Replaçant les migrations africaines dans le tableau mondial des diasporas, F. Héran estime que la part de l’immigration subsaharienne sera «cinq fois moindre» que les estimations avancées par S. Smith. « Lorsque l’Afrique subsaharienne émigre, c’est à 70 % dans un autre pays subsaharien et à 15 % seulement en Europe, détaille-t-il. Comparée aux autres régions du monde - l’Amérique centrale, l’Asie ou les Balkans -, l’Afrique subsaharienne émigre peu en raison même de sa pauvreté.»

Deux jours plus tard, S. Smith rend coup pour coup dans un entretien sur le site du FigaroVox, la plateforme souverainiste du Figaro : « Oui, "l’émergence" de l’Afrique favorise la migration. Libre à François Héran - et je dis cela sans ironie - de faire le pari du sous-développement persistant de l’Afrique. Mais pourquoi rejeter comme un "fantasme" l’idée qu’une masse critique des 2,5 milliards d’Africains en 2050 disposera des moyens nécessaires pour migrer ?»

La balle est de nouveau dans le camp de F. Héran, qui réplique le 18 septembre sur le site de "La vie des idées". Dans un article, « Comment se fabrique un oracle», F. Héran charge Smith, qu’il accuse d’un sophisme régulièrement invoqué par les tenants de la théorie du « grand remplacement » : le développement de l’Afrique ne pouvant se faire qu’au détriment de l’Europe. 

La méthode de prédiction de Stephen Smith est remise en cause. Supposant dans son livre que la prophétie de la «ruée» relève plus de la conjecture économique que de la prévision démographique, Smith explore des données selon lesquelles l’Afrique atteindrait le même niveau de richesse que le Mexique, entraînant un exode massif vers le Vieux Continent. « Or qui peut croire qu’à l’échéance de 2050, l’Afrique subsaharienne   [ toujours cette si fâcheuse et abusive limitation de "l'Afrique" à "l'Afrique subsaharienne" ! ] aura brûlé les étapes du développement pour rejoindre la position relative actuelle du Mexique ? interroge F. Héran.

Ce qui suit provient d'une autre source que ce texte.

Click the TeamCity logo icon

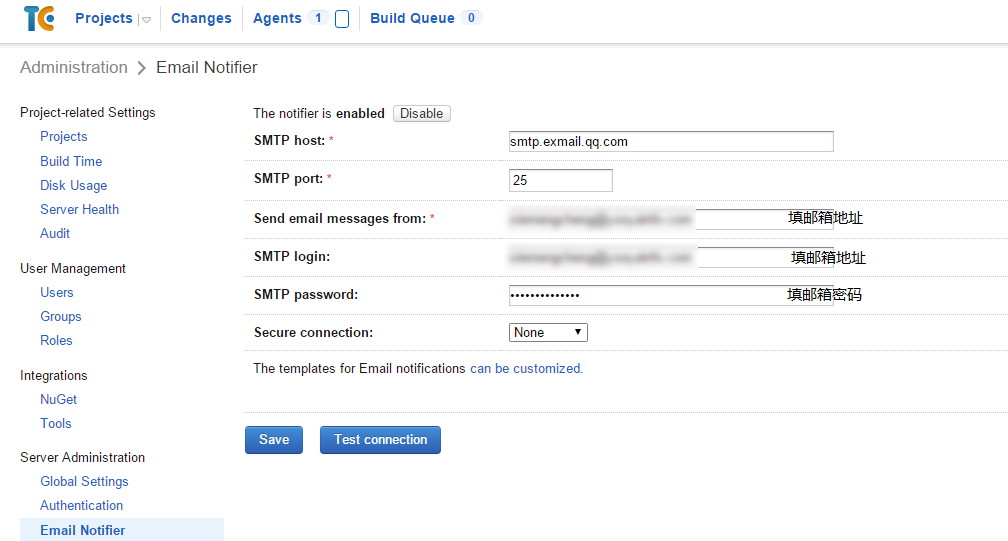39,18
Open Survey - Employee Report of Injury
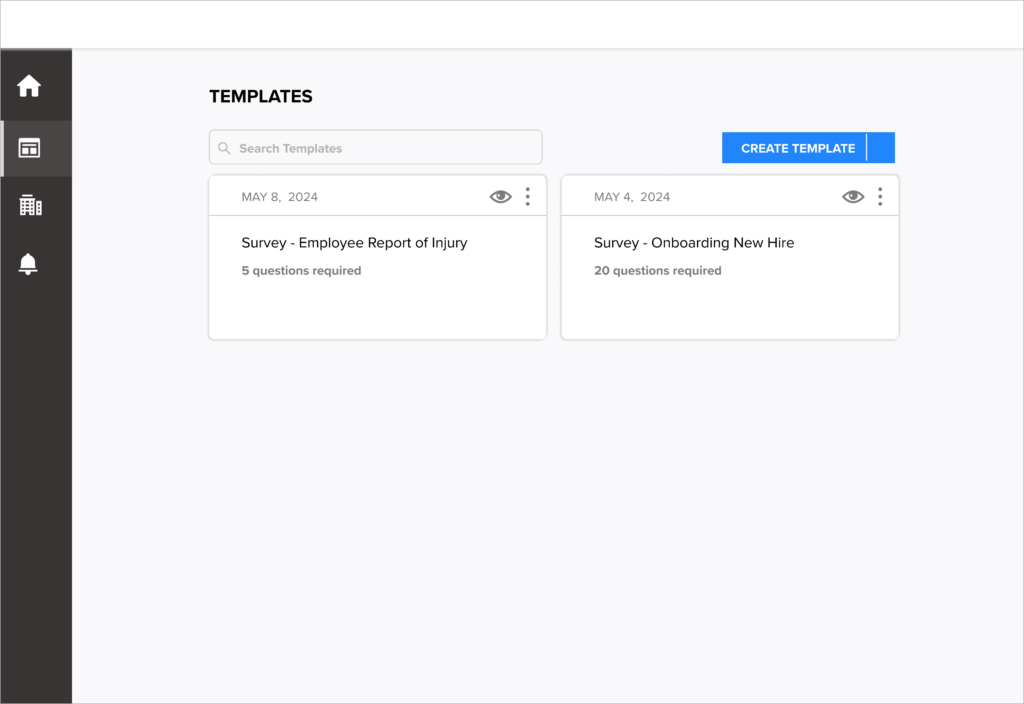Image resolution: width=1024 pixels, height=704 pixels. [354, 242]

Il ne suffit pas de recourir à l’hypothèse d’une "masse critique" d’habitants accédant à la prospérité pour accréditer le scénario d’une mutation générale des comportements dans un si bref délai». Et il conclut : «S’il faut craindre une "ruée", ce n’est pas celle des étrangers venus du Sud pour transformer l’Europe en "Eurafrique" mais celle qui consiste à se jeter sur la première explication venue ou à s’emparer précipitamment de métaphores outrancières pour frapper l’opinion à bon compte.»